Part of a data file
■ ■ ■ ■

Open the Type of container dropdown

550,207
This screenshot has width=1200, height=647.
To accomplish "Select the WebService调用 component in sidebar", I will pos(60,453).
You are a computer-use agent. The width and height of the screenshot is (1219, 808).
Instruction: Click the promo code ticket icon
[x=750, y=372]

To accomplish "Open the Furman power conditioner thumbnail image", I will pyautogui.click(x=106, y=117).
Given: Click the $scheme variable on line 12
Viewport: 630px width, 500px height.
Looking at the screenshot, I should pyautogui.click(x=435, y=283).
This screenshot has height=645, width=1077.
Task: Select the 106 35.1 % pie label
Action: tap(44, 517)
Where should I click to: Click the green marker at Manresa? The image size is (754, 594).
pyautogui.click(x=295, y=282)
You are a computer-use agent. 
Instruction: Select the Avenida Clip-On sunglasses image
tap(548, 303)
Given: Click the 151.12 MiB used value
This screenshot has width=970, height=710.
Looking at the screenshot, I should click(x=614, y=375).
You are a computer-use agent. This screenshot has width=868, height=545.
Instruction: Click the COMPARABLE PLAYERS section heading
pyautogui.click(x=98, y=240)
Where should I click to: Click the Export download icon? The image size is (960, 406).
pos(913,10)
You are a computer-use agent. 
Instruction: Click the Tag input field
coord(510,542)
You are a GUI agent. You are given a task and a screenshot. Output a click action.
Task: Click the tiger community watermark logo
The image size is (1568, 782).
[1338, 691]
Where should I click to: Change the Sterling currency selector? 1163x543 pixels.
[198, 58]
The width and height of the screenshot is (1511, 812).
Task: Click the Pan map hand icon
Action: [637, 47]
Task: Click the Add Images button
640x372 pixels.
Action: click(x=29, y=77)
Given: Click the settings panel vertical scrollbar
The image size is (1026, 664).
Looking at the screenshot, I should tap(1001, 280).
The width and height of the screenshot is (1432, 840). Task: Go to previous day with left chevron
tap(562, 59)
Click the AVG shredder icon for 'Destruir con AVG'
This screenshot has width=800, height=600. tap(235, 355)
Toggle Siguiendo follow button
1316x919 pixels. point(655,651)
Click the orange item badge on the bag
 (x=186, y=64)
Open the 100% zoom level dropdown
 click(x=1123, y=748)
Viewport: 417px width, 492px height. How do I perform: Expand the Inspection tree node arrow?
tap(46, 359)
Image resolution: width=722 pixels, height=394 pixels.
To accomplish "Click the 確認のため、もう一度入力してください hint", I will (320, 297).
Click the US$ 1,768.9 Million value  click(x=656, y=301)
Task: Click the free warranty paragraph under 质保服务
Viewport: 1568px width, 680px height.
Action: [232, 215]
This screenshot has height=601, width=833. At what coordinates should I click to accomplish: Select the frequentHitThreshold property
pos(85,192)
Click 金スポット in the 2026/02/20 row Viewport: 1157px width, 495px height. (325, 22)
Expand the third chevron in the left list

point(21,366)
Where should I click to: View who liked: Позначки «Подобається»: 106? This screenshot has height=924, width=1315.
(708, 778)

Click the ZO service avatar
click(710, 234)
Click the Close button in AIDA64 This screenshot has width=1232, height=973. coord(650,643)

■ ■ ■ ■

Pick out every line in the rows above that contains the word "This", and copy each one in full.

REPLY TO THE EXERCISE:
This screenshot has width=1200, height=647.
This screenshot has height=645, width=1077.
This screenshot has width=970, height=710.
You are a computer-use agent. This screenshot has width=868, height=545.
This screenshot has width=800, height=600. tap(235, 355)
This screenshot has height=601, width=833. At what coordinates should I click to accomplish: Select the frequentHitThreshold property
Where should I click to: View who liked: Позначки «Подобається»: 106? This screenshot has height=924, width=1315.
Click the Close button in AIDA64 This screenshot has width=1232, height=973. coord(650,643)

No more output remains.